We see two main shades of brown in the 19th-century color palette: reddish brown and greenish brown.
Sawtooth variation, about 1875 from Cowan's Auctions
Many of the reddish-browns, the warmer brown prints, were dyed with madder dye which produced dark browns, burnt oranges, peachy browns, tans, and cinnamon reds.
Madder-style prints were very popular from about 1860 to 1890, but we also see them in patchwork dating back to the 1780s.
The greenish-browns or khaki shades came from a synthetic dye that produced olive, bronze and cooler browns. This color palette appeared about 1875 and remained popular until about 1890.
Small star top using lavenders and bronzey browns about 1880
Pale blue and pink were often part of this bronze palette
After 1890 brown was passé and black, blue and gray quilts were the thing.
Four-patch, about 1910
When Mumford was writing about brown in 1931, it was considered hopelessly old fashioned. Quilters loved clear pastels and red and grayed green. But color fades in and out of style.
Hexagon medallion about 1940 from Laura Fisher
Brown quilts were again the thing in 1970. At the turn of the 21st century brown was the hot look in primitive, folky quilts.
Pomegranates and Berries by Jan Patek, 2008
Jan Patek's use of brown and her interpretation of antique quilts
has been quite influential in creating the "prim-folk look".
See her kit here:
In the central United States where I live everyone was crazy for brown--- brownish reds, brownish greens, flat blues, tan, tan, tan. There was no true white. We always said brown was a Christmas color. The brown fashion was one reason reproduction prints became so popular. The late-19th-century aesthetic shaped our taste.
Decorating magazine picture from about 1980
Union Square by Pamela Mayfield, 2001
Buy a copy of Pam's Union Square pattern here:
Taste changes and now everyone (like Bonnie) is talking color--- true, clear colors.
So all those browns, whether antique prints or turn of the 21st-century reproductions, might look dull to fans of chartreuse and shocking pink (a revival of the colors of the 1950s and '60s).
The brown color palette was just one style in the 19th century.
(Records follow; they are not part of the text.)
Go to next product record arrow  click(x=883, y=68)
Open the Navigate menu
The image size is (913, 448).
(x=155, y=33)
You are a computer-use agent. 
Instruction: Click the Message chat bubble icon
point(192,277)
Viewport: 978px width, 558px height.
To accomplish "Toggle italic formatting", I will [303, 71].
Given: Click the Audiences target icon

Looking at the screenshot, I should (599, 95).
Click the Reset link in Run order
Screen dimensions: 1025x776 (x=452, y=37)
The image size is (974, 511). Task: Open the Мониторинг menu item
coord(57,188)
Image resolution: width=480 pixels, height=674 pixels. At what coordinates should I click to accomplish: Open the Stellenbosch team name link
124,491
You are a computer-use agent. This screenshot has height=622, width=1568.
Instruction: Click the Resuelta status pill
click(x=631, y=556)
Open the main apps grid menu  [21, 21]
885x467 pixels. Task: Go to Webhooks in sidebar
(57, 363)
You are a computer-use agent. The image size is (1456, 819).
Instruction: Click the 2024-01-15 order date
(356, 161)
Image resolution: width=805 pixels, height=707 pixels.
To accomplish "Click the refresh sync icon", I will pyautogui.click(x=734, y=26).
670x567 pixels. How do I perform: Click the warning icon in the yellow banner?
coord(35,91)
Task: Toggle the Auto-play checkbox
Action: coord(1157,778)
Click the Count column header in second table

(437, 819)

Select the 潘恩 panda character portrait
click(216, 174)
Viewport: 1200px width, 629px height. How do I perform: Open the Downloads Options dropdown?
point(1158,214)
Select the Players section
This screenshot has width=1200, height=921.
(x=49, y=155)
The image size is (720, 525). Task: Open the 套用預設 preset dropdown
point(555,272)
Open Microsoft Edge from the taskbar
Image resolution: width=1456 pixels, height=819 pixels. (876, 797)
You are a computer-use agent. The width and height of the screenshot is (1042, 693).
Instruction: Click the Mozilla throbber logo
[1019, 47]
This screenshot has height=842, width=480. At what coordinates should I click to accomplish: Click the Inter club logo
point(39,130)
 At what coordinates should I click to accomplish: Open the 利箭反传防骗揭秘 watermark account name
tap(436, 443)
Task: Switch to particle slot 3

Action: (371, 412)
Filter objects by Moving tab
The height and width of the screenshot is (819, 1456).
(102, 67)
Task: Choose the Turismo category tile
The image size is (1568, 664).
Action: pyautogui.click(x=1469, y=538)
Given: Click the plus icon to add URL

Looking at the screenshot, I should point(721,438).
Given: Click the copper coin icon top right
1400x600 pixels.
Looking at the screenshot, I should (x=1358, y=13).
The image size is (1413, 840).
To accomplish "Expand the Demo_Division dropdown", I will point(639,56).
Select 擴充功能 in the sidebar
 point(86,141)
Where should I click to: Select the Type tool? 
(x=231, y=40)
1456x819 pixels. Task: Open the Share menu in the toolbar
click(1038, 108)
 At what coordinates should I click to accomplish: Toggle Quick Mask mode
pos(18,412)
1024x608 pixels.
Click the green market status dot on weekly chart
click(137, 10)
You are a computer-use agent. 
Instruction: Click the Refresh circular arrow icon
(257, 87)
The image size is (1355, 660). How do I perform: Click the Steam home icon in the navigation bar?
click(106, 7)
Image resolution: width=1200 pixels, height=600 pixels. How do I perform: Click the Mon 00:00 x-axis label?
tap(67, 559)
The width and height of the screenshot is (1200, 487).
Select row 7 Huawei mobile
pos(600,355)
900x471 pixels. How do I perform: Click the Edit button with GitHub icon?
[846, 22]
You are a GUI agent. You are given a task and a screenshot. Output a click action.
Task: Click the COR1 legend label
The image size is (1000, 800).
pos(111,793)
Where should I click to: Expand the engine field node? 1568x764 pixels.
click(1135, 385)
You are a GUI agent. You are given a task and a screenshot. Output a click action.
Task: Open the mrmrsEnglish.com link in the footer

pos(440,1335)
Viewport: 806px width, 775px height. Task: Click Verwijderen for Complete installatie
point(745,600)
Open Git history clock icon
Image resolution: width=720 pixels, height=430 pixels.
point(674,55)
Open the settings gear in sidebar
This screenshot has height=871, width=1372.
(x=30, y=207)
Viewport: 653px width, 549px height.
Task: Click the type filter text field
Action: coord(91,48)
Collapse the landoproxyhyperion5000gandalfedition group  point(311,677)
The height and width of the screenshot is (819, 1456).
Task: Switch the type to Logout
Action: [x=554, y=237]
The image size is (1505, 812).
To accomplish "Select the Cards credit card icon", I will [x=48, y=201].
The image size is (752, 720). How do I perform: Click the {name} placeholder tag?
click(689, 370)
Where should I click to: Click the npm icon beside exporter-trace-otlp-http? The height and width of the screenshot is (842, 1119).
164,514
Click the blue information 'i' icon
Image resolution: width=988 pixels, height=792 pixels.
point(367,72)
There were plenty of other fashionable looks.
Basket about 1880
And today browns remain important as authentic reproductions. Without browns, reproduction quilters would be at a loss. Plus those toned down colors are a great decorating palette. Brown is a classic neutral that goes well with wood.
Browns from my current Civil War Homefront collection for Moda
Triple Nine Patch by me and the Sew Whatever group, 2003
The pattern for this and the Lost Ship are in America's Printed Fabrics, which has some lovely brown quilts and fabric on the cover.